Pierre-Marie Brisson unveils his “Méditerranée”
Pierre Marie Brisson is a contemporary fauvist.
"Over the past forty years he has painted forms and figures of the Mediterranean, this sea of Gods, heroes and men, which is cradled by the earth. His work is a constant tribute to the journey of Ulysses, sung by Homer in his Odyssey.
His paintings are covered with cut paper, which is coated in paint, folded and smoothed. The colors of the South of France are triumphant - cobalt blue, aquamarine and rose madder. Vivid colors, without gradient or transition, coalesce to create arresting studies of the human form and plants: sea swallows – harbinger of joy, butterflies – an ode to Psyche, biblical fish - symbol of abundance and graceful Arcadian female silhouettes.
Paper is the key medium used in Pierre Marie Brisson’s paintings.
In his art it symbolizes papyrus, a marvelous five thousand year old writing material, which helped transmit a large portion of the Mediterranean region’s ancient history.

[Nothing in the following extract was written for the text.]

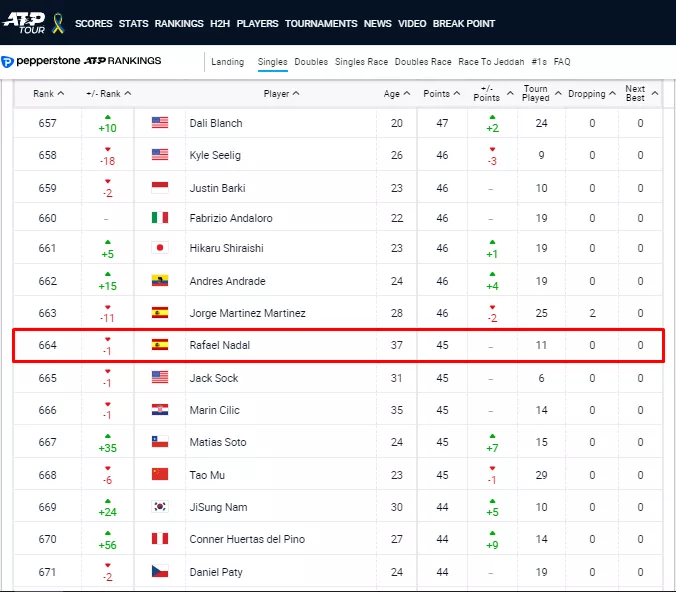Click the Chile flag beside Matias Soto
676x592 pixels.
[160, 442]
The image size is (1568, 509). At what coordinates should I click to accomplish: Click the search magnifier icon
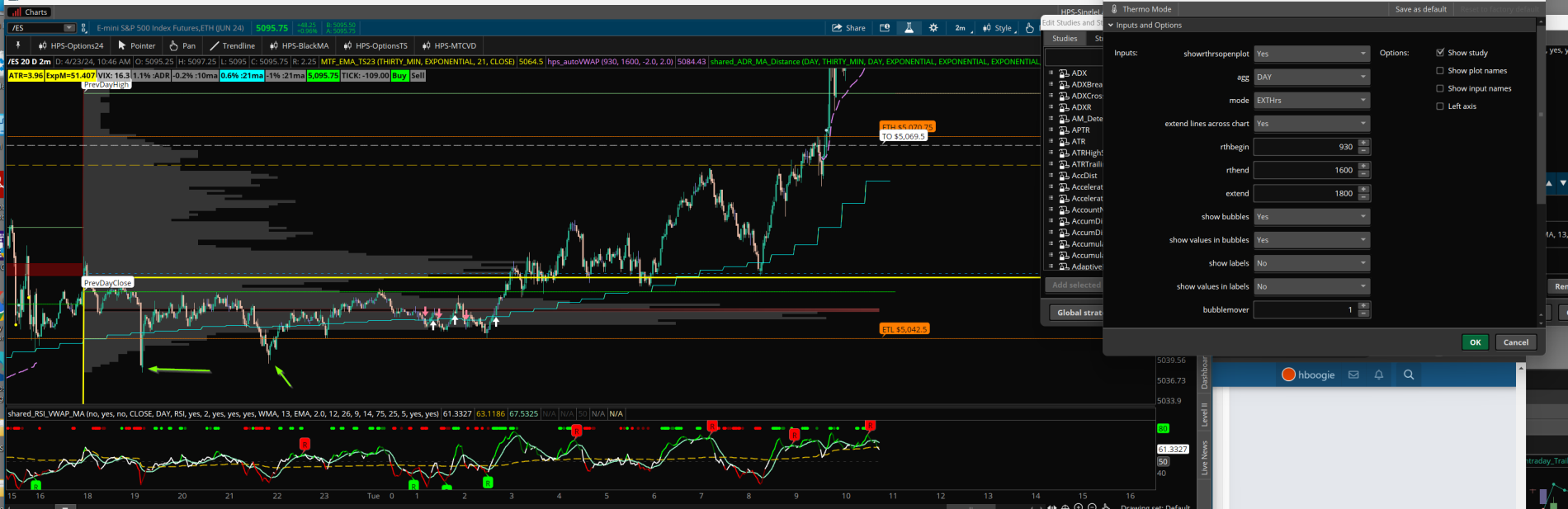pyautogui.click(x=1409, y=375)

One might describe Brisson’s paintings as instilling an olfactory experience in the viewer as they are overflowing with plants, heady with the odor of Carthage, Alexandria, Apollonia... mythical Narcissus flowers, Poncirus flowers from a lemon tree, mint, olive tree branches and Acanthus, which is recurrent throughout the history of art and architecture. The symbolism and meaning associated with the Acanthus is that of the mythological nymph, in the language of flowers it is defined as a love for art. It is also a symbol of control and immortality.

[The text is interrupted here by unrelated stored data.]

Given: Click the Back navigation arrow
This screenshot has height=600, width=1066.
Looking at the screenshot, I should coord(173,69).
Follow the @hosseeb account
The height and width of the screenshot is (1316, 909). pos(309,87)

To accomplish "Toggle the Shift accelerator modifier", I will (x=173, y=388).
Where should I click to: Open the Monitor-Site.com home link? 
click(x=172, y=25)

Acanthus adorns the capitals of Corinthian columns and also appears on friezes, stuccoes and damask. Acanthus is one of the fundamental elements in Pierre Marie Brisson’s.
In his paintings, damask is the central focus.

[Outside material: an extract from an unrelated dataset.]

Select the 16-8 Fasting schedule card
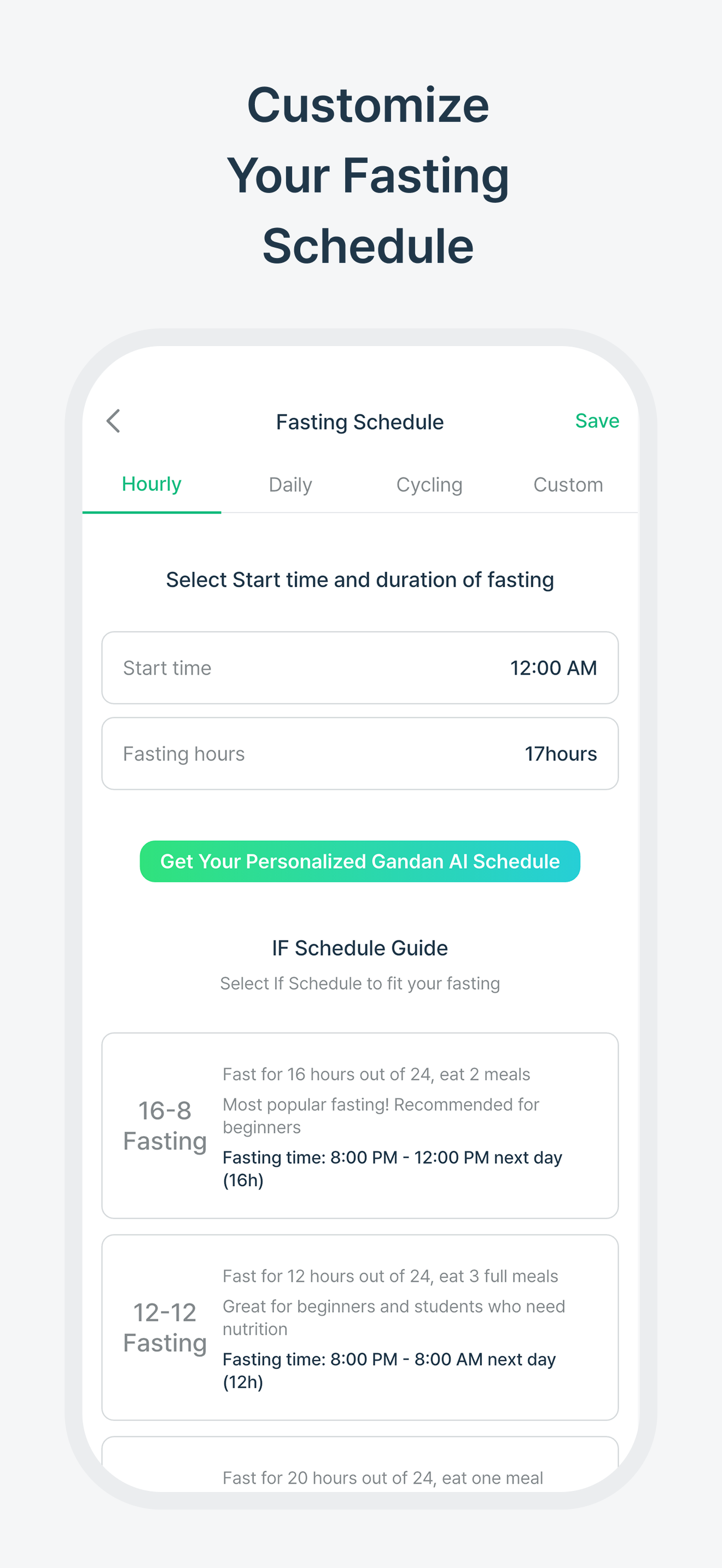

It creates a limit in the background that the eye cannot fully penetrate; like a wall covered with layers, pockmarked and worn by the French winds of the Simoun, Sirocco and the Mistral, giving proof of their transitory existence. The torn damask, peppered with holes, is the focal point of the composition, replacing the meaning and the scale of the painting under consideration. It’s not a gaping hole but a repeated theme and detail present in thousands of Brisson’s pieces. Through this keyhole we catch a glimpse of the real background, the Mediterranean - cradle of peace."